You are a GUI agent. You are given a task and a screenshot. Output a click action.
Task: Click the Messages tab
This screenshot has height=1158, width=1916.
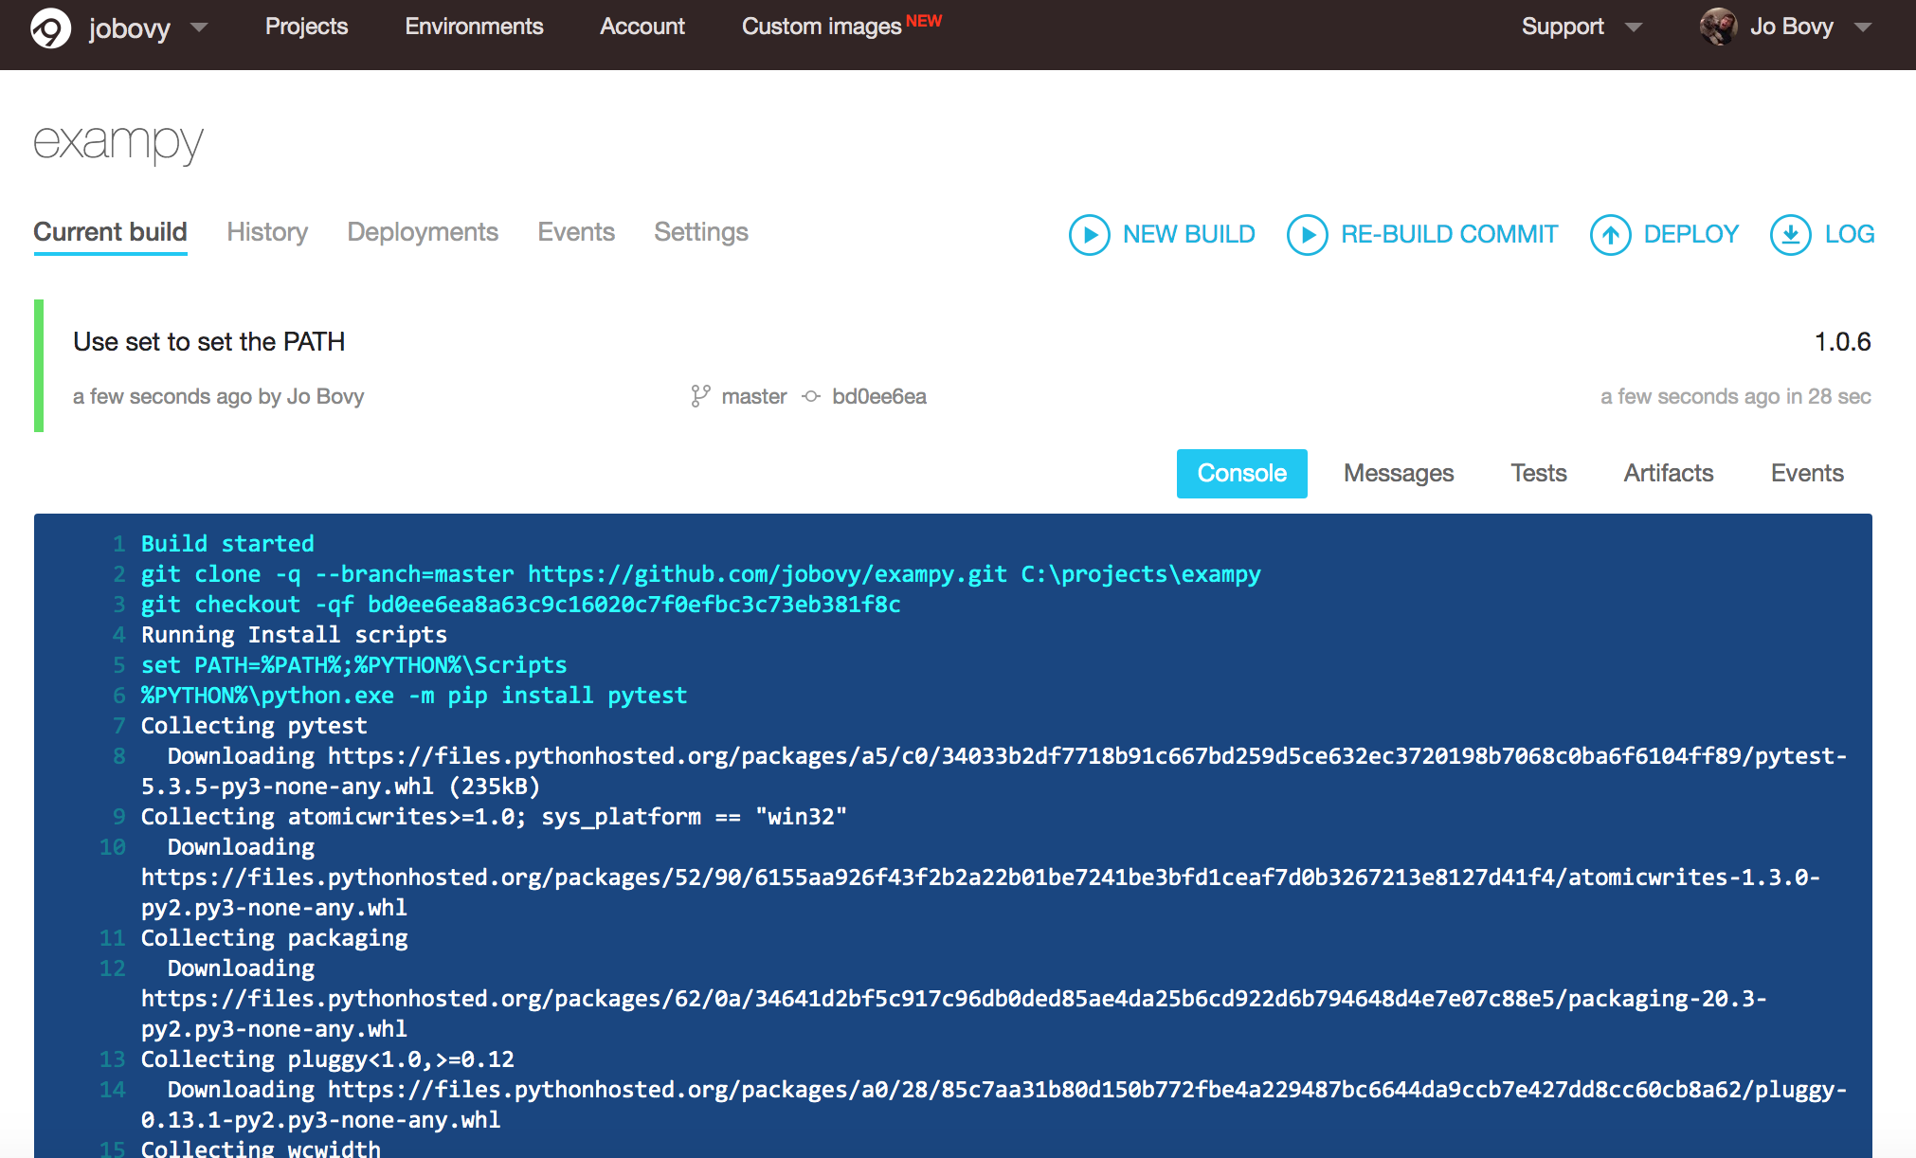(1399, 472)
* * *
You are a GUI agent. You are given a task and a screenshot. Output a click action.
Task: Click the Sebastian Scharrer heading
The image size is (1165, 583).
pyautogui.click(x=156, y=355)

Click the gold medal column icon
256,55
---
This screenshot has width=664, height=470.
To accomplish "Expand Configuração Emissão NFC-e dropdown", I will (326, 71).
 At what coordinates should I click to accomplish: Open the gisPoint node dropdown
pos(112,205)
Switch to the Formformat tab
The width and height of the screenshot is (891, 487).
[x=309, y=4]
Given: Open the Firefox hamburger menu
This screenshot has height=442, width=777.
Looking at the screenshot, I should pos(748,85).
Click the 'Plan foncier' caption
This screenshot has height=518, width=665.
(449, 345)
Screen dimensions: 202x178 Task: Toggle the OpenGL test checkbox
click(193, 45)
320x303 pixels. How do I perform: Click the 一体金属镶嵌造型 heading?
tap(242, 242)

TASK TO CARRY OUT = Filter the listing above, copying every line that contains the string "width".

RESULT OF THIS EXERCISE =
This screenshot has height=1158, width=1916.
This screenshot has width=664, height=470.
The width and height of the screenshot is (891, 487).
This screenshot has height=442, width=777.
This screenshot has height=518, width=665.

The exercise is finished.